SINGAPORE – Reforms are in the works that should strengthen protection for policy owners if and when insurance firms go belly up.
The Monetary Authority of Singapore (MAS) on Dec 7 proposed changes to the Policy Owners’ Protection (PPF) Scheme to enhance its coverage, simplify its design and improve its operational efficacy.
Set up in 2011, the pre-funded scheme acts as a safety net to protect consumers when insurers face bankruptcy and, for example, can no longer pay out claims. It covers owners of life insurance policies and some general insurance policies.
The scheme has never seen action, as an MAS spokesman noted: “There has been no insurer failure in Singapore to date. Hence, the PPF scheme has never been activated.”
The Straits Times understands that the proposed changes are part of the authority’s routine reviews of the scheme, with the previous one completed in 2017.

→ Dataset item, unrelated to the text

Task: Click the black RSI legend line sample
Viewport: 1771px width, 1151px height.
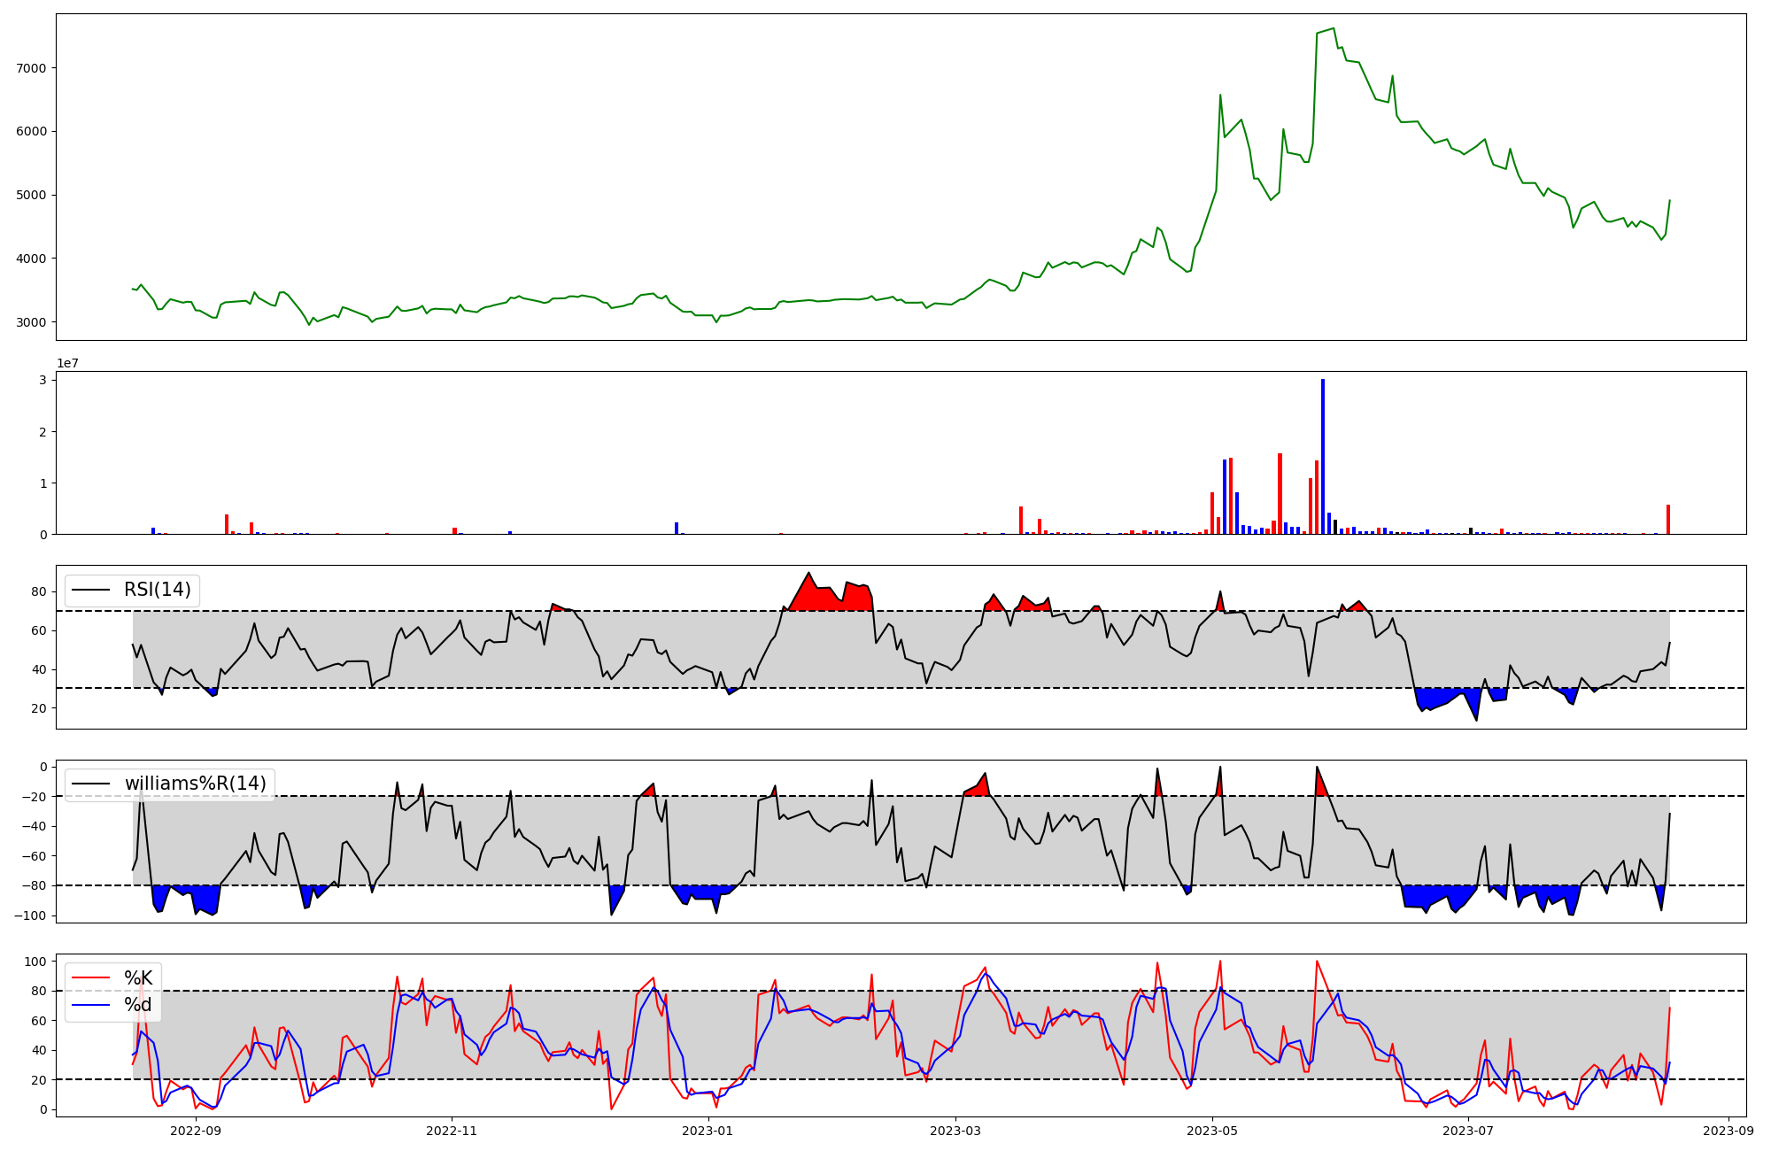Action: [90, 590]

The latest proposals include extending coverage to mandatory third-party liability insurance that businesses buy for certain mobility devices such as bicycles, power-assisted bicycles, motorised wheelchairs and scooters. Another suggestion is for coverage to be extended to personal travel insurance policies taken out by companies or employers on behalf of individual travellers or employees.
MAS also wants to set out a more explicit list of benefits covered and not covered under the scheme for specified types of personal insurance. It suggests extending the scheme to cover claim events, except surrenders of policies, that happen while a failed insurer is being liquidated. This is to mitigate any disruption to consumers.
Another suggestion is for a standardised methodology to calculate refunds of unused premiums for general insurance policies covered by the scheme, rather than each insurer taking its own approach.
This should make it easier for consumers to understand what to expect and should accelerate the processing of refunds.
MAS is also proposing a simpler way to calculate the maximum benefits protected by the scheme for applicable whole life, endowment and term policies, a process that will take into account the aggregate guaranteed death benefits alone.
This will prevent policy owners with total guaranteed death benefits of up to $500,000 per life assured from seeing their aggregate death benefits reduced, a possibility under the current system. It will also make the scheme easier to understand and apply.
MAS and the Singapore Deposit Insurance Corporation are working to improve processes needed to implement payouts when an insurer goes bust.
For example, they are setting out what to do in a range of scenarios, which will prevent undue payout delays.
MAS assistant managing director (banking and insurance) Marcus Lim said the proposals complement “efforts to maintain trust and confidence in Singapore’s insurance sector”.
The public can submit written feedback about the proposed changes to MAS by Feb 16, 2024. The consultation paper is available on the MAS website.